So the basic story of the movie involves essentially three storylines. The first storyline involves three best friends in high school who decide to answer an online ad for a woman who wants to have sex with all three of them at the same time. That leads into the second storyline which centers around the Five Point Church that have violently anti-homosexual stances and their means of dealing with what they see as "wickedness" and as a result of this, and an incident involving the three friends, that leads into the third aspect, which is the Waco style siege that takes place with John Goodman's ATF task force outside the gates, and Michael Parks & Melissa Leo and the Five Pointers inside the church.
A criticism that I've seen leveled at the movie is that it is a thinly veiled propaganda about the government and how they wanna kill everyone. I think these people are missing the point. It's explicitly stated in the film why they decided to take the measures they do, and I thought it was fairly obvious, and that was the lack of media. The nearest news station was 100 miles away, and the local paper printed weekly.

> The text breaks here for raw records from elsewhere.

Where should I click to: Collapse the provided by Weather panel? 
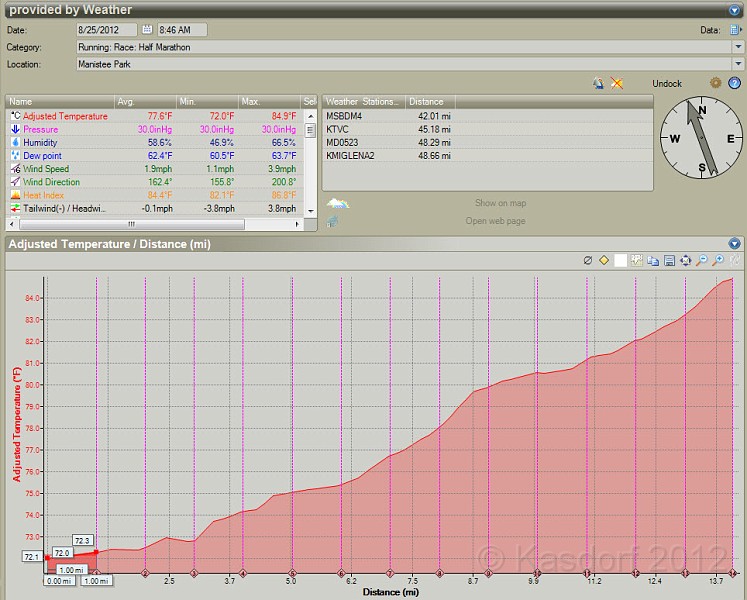tap(735, 10)
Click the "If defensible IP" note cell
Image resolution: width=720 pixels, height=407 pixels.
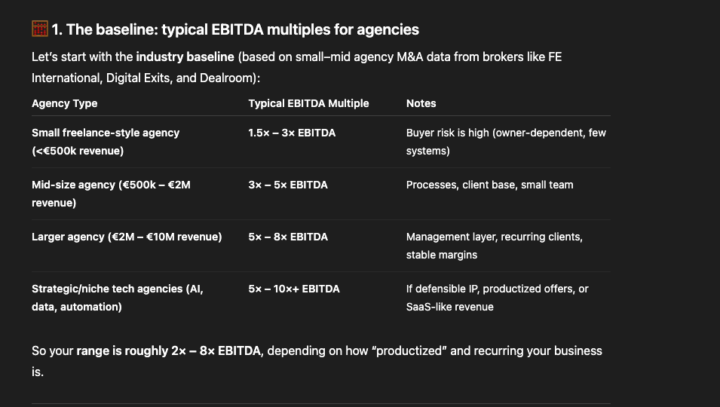[497, 298]
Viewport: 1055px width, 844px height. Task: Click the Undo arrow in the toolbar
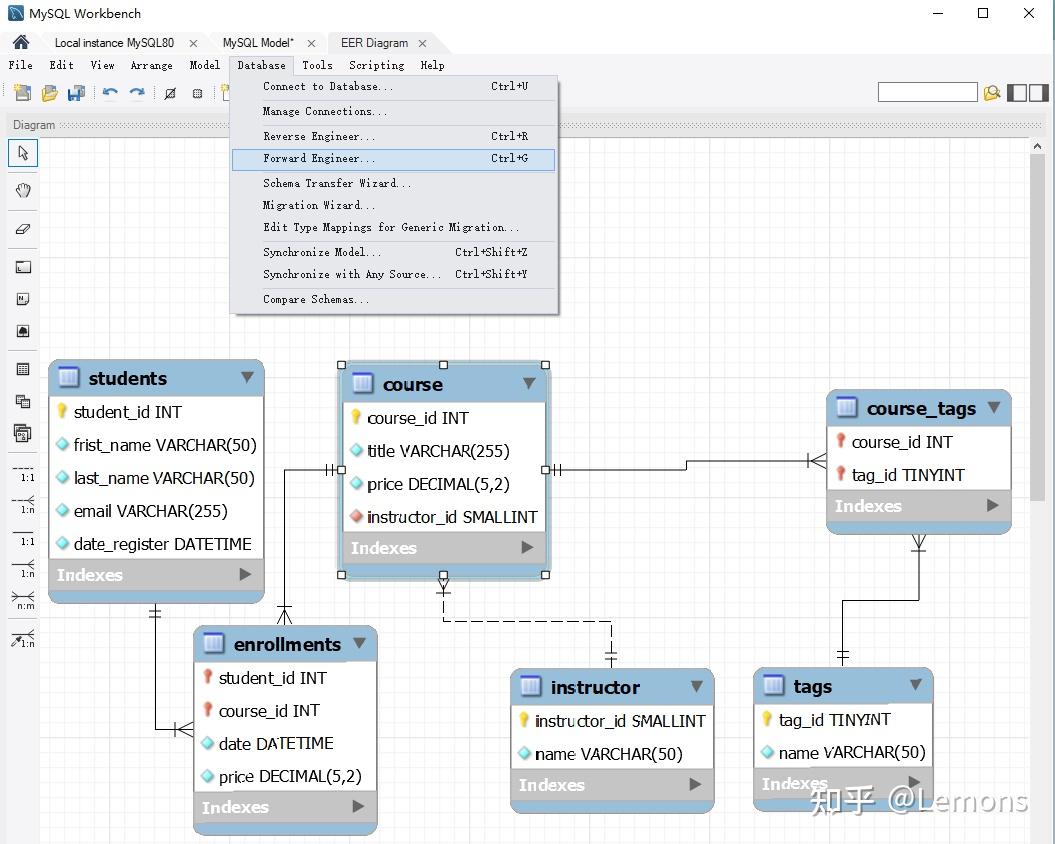point(108,92)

I'm not a crazy anti-government nut, and I'm not a conspiracy theorist at all. That said, does anyone reading this think that if the government was outside a compound with people they viewed as domestic terrorists (or any kind of terrorists) inside, and there was ZERO media to report what they do, that there would be a concern over how to make sure things don't go to shit? I think that in this day and age of cell phone cameras and blogs and social media, that those in power have to take all that into consideration before making a move.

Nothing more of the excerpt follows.